Declan laughed. “Even when I’m surly?”
She smiled up at him. “Even when you’re surly.” Then she rose up on her toes and pressed her lips to his in a light kiss. “If you’ll follow us, I had the guys set up a lounge chair in the war room for Declan before Gus left.”
Declan tipped his head toward Jack. “Snow checked with the hospital to track down Chris Carpenter. He never showed up. Mack’s in the war room, going through the video images that Gus is transmitting via the drone.”
Carrying his laptop and the two flash drives, Jonah ducked past the people standing at the entrance and hurried inside.
Declan watched as he disappeared into the study. “Has Jonah found anything useful from Carpenter’s computers?”

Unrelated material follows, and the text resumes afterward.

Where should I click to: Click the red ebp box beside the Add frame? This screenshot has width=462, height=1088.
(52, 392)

“The URLs and IP addresses were the most interesting items we found on the Carpenters’ home computer. Jonah’s digging into Sergei Orlov’s background. All we know so far is that he works at the Russian consulate.”
They entered John Halverson’s study and descended the stairs into the basement war room.
Jonah was already hard at work, searching the internet for clues and answers.
Mack sat at the other computer with a screen showing the tops of trees, roofs on houses and barns and an occasional pond.